Phytophthora megakarya (Pmeg) and Phytophthora palmivora (Ppal) are closely related species causing cacao black pod rot. Although Ppal is a cosmopolitan pathogen, cacao is the only known host of economic importance for Pmeg. Pmeg is more virulent on cacao than Ppal. We sequenced and compared the Pmeg and Ppal genomes and identified virulence-related putative gene models (PGeneM) that may be responsible for their differences in host specificities and virulence. Pmeg and Ppal have estimated genome sizes of 126.88 and 151.23 Mb and PGeneM numbers of 42,036 and 44,327, respectively. The evolutionary histories of Pmeg and Ppal appear quite different. Postspeciation, Ppal underwent whole-genome duplication whereas Pmeg has undergone selective increases in PGeneM numbers, likely through accelerated transposable element-driven duplications. Many PGeneMs in both species failed to match transcripts and may represent pseudogenes or cryptic genetic reservoirs. Pmeg appears to have amplified specific gene families, some of which are virulence-related.
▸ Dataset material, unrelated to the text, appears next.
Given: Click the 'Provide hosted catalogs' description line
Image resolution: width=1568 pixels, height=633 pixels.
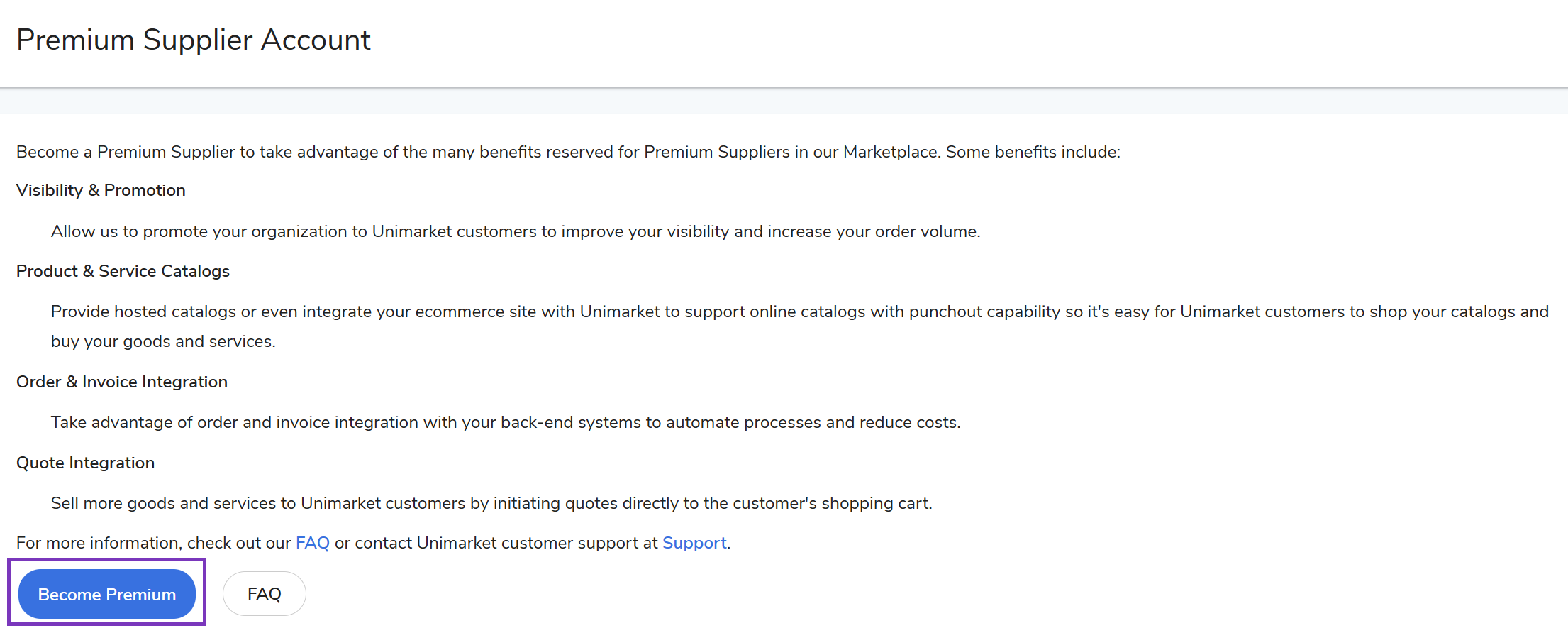Looking at the screenshot, I should coord(799,312).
Analysis of mycelium, zoospore, and in planta transcriptome expression profiles using neural network self-organizing map analysis generated 24 multivariate and nonlinear self-organizing map classes. Many members of the RxLR, necrosis-inducing phytophthora protein, and pectinase genes families were specifically induced in planta. Pmeg displays a diverse virulence-related gene complement similar in size to and potentially of greater diversity than Ppal but it remains likely that the specific functions of the genes determine each species’ unique characteristics as pathogens.